Work request »
An exact copy of all the data is the required output.

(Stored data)

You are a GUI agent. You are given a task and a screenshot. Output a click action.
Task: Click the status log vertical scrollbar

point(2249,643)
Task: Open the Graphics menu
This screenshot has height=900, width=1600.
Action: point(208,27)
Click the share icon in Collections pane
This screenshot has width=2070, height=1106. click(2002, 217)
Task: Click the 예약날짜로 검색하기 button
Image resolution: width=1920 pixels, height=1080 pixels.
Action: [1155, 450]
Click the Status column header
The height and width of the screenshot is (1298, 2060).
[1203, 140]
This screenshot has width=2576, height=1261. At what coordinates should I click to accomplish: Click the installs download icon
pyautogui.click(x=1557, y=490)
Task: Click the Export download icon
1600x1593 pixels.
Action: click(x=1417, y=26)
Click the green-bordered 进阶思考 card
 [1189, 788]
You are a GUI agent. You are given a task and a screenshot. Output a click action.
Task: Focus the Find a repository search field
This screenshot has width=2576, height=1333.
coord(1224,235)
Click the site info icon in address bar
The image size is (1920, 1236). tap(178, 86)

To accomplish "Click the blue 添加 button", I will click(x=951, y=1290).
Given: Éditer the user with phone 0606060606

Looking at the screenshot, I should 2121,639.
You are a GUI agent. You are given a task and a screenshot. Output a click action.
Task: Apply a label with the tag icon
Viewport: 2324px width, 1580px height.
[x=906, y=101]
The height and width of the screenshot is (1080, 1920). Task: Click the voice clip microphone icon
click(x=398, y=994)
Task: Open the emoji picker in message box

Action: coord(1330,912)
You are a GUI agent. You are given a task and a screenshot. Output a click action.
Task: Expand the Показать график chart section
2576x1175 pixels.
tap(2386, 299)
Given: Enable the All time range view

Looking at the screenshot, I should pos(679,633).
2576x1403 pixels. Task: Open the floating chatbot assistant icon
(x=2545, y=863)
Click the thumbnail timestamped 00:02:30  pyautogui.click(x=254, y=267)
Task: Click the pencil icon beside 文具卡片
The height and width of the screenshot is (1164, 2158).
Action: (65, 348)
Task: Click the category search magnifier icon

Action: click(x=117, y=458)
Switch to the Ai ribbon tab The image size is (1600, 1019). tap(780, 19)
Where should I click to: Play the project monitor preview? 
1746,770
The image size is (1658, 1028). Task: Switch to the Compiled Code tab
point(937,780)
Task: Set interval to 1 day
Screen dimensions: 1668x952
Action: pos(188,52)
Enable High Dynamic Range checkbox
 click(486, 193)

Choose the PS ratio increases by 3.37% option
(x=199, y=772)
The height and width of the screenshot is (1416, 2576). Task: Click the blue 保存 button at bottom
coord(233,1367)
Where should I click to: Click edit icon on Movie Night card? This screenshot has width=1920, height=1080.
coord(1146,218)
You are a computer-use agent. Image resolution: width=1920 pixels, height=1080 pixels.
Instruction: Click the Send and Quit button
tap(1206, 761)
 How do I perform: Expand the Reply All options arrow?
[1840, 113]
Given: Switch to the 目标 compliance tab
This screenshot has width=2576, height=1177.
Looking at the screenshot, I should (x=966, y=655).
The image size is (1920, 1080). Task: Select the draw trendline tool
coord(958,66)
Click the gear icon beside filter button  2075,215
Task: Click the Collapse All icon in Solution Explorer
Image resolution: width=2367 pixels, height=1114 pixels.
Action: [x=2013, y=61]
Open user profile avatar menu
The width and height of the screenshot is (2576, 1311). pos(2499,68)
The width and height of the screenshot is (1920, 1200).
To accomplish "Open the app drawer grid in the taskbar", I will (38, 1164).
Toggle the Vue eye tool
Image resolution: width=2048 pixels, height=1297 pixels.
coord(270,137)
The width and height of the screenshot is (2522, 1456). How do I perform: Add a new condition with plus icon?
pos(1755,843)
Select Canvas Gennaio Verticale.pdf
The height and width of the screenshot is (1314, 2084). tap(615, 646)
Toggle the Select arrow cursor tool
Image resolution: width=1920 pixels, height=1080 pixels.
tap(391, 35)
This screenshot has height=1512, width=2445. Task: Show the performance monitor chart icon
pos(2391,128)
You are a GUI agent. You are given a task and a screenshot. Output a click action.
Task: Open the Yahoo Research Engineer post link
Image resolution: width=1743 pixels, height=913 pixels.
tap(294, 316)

Output for this exercise »
You are a GUI agent. You are given a task and a screenshot. Output a click action.
Task: Click the status log vertical scrollbar

point(2249,643)
Task: Open the Graphics menu
This screenshot has height=900, width=1600.
Action: point(208,27)
Click the share icon in Collections pane
This screenshot has width=2070, height=1106. click(2002, 217)
Task: Click the 예약날짜로 검색하기 button
Image resolution: width=1920 pixels, height=1080 pixels.
Action: [1155, 450]
Click the Status column header
The height and width of the screenshot is (1298, 2060).
[1203, 140]
This screenshot has width=2576, height=1261. At what coordinates should I click to accomplish: Click the installs download icon
pyautogui.click(x=1557, y=490)
Task: Click the Export download icon
1600x1593 pixels.
Action: click(x=1417, y=26)
Click the green-bordered 进阶思考 card
 [1189, 788]
You are a GUI agent. You are given a task and a screenshot. Output a click action.
Task: Focus the Find a repository search field
This screenshot has width=2576, height=1333.
coord(1224,235)
Click the site info icon in address bar
The image size is (1920, 1236). tap(178, 86)

To accomplish "Click the blue 添加 button", I will click(x=951, y=1290).
Given: Éditer the user with phone 0606060606

Looking at the screenshot, I should 2121,639.
You are a GUI agent. You are given a task and a screenshot. Output a click action.
Task: Apply a label with the tag icon
Viewport: 2324px width, 1580px height.
[x=906, y=101]
The height and width of the screenshot is (1080, 1920). Task: Click the voice clip microphone icon
click(x=398, y=994)
Task: Open the emoji picker in message box

Action: coord(1330,912)
You are a GUI agent. You are given a task and a screenshot. Output a click action.
Task: Expand the Показать график chart section
2576x1175 pixels.
tap(2386, 299)
Given: Enable the All time range view

Looking at the screenshot, I should pos(679,633).
2576x1403 pixels. Task: Open the floating chatbot assistant icon
(x=2545, y=863)
Click the thumbnail timestamped 00:02:30  pyautogui.click(x=254, y=267)
Task: Click the pencil icon beside 文具卡片
The height and width of the screenshot is (1164, 2158).
Action: (65, 348)
Task: Click the category search magnifier icon

Action: click(x=117, y=458)
Switch to the Ai ribbon tab The image size is (1600, 1019). tap(780, 19)
Where should I click to: Play the project monitor preview? 
1746,770
The image size is (1658, 1028). Task: Switch to the Compiled Code tab
point(937,780)
Task: Set interval to 1 day
Screen dimensions: 1668x952
Action: pos(188,52)
Enable High Dynamic Range checkbox
 click(486, 193)

Choose the PS ratio increases by 3.37% option
(x=199, y=772)
The height and width of the screenshot is (1416, 2576). Task: Click the blue 保存 button at bottom
coord(233,1367)
Where should I click to: Click edit icon on Movie Night card? This screenshot has width=1920, height=1080.
coord(1146,218)
You are a computer-use agent. Image resolution: width=1920 pixels, height=1080 pixels.
Instruction: Click the Send and Quit button
tap(1206, 761)
 How do I perform: Expand the Reply All options arrow?
[1840, 113]
Given: Switch to the 目标 compliance tab
This screenshot has width=2576, height=1177.
Looking at the screenshot, I should (x=966, y=655).
The image size is (1920, 1080). Task: Select the draw trendline tool
coord(958,66)
Click the gear icon beside filter button  2075,215
Task: Click the Collapse All icon in Solution Explorer
Image resolution: width=2367 pixels, height=1114 pixels.
Action: [x=2013, y=61]
Open user profile avatar menu
The width and height of the screenshot is (2576, 1311). pos(2499,68)
The width and height of the screenshot is (1920, 1200).
To accomplish "Open the app drawer grid in the taskbar", I will (38, 1164).
Toggle the Vue eye tool
Image resolution: width=2048 pixels, height=1297 pixels.
coord(270,137)
The width and height of the screenshot is (2522, 1456). How do I perform: Add a new condition with plus icon?
pos(1755,843)
Select Canvas Gennaio Verticale.pdf
The height and width of the screenshot is (1314, 2084). tap(615, 646)
Toggle the Select arrow cursor tool
Image resolution: width=1920 pixels, height=1080 pixels.
tap(391, 35)
This screenshot has height=1512, width=2445. Task: Show the performance monitor chart icon
pos(2391,128)
You are a GUI agent. You are given a task and a screenshot. Output a click action.
Task: Open the Yahoo Research Engineer post link
Image resolution: width=1743 pixels, height=913 pixels.
tap(294, 316)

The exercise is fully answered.